START Data for this exercise
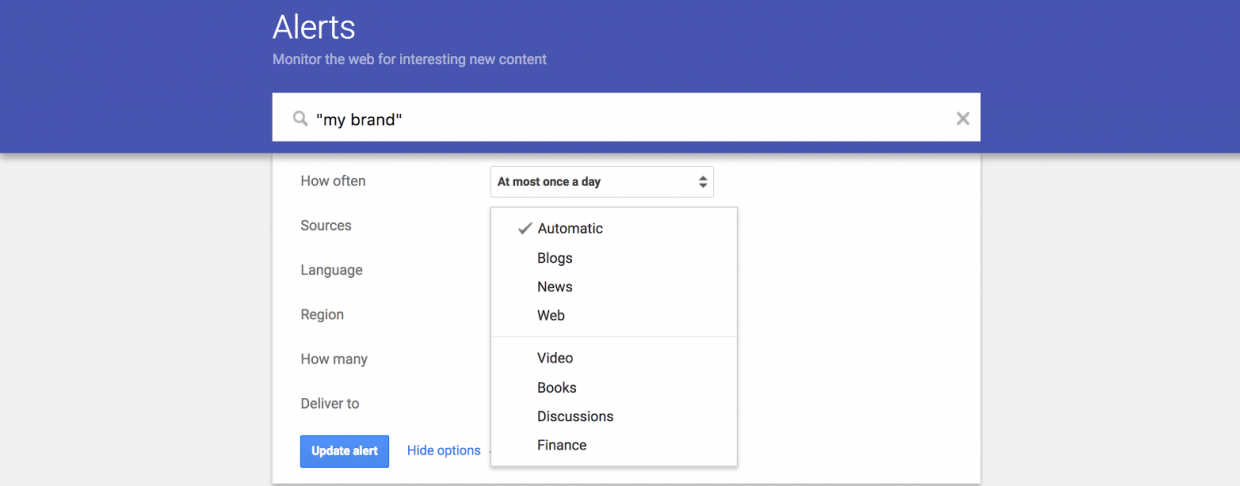This screenshot has width=1240, height=486.
Task: Focus the "my brand" search field
Action: coord(626,119)
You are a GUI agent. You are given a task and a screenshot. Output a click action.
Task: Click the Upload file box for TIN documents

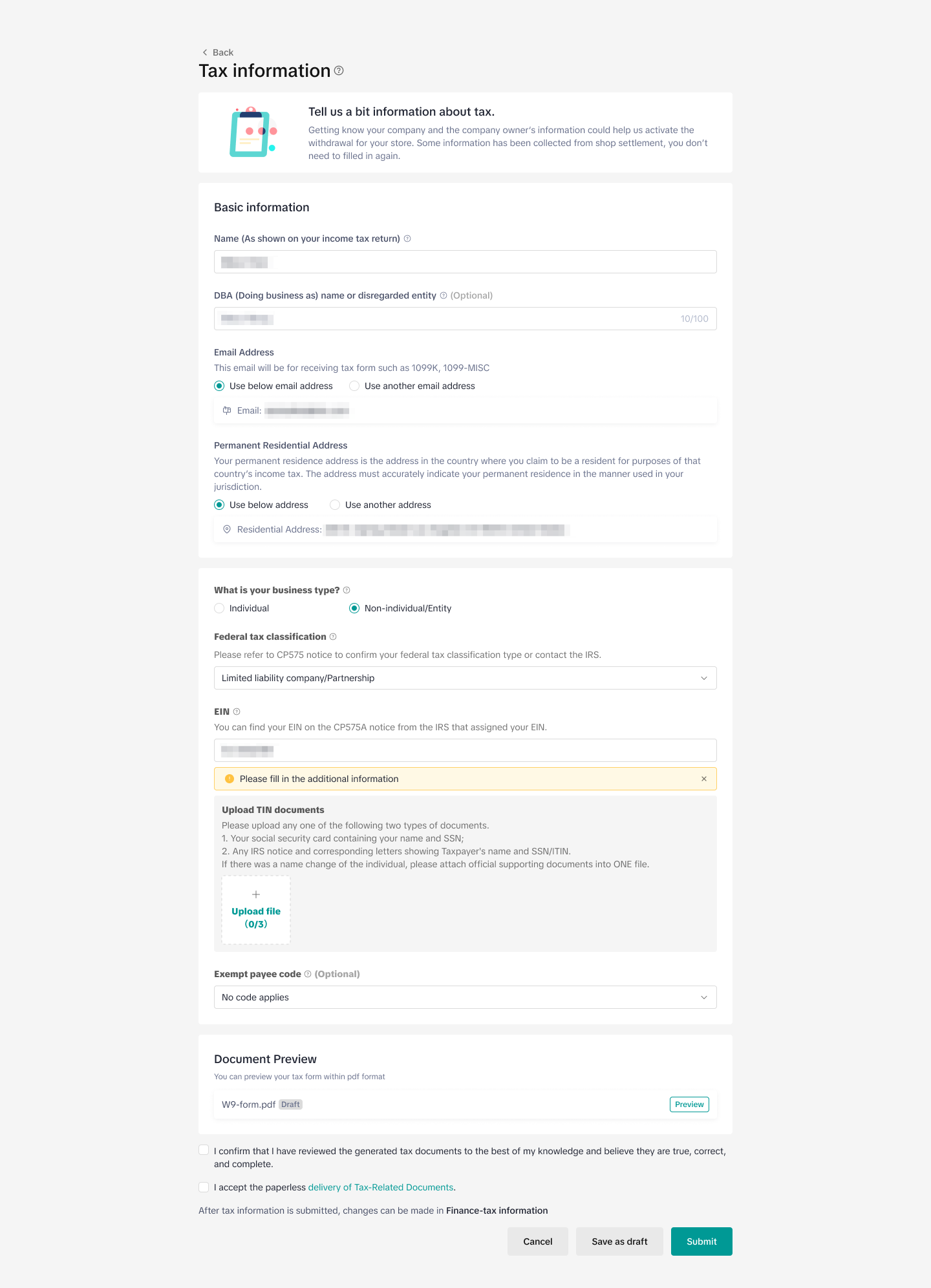click(x=256, y=910)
END Data for this exercise
Assignment> Write out verbatim the lines from the one containing "Task: Click the" through the last line of the listing above, and no other lines; omit pictures.

Result below>
Task: Click the Upload file box for TIN documents

click(x=256, y=910)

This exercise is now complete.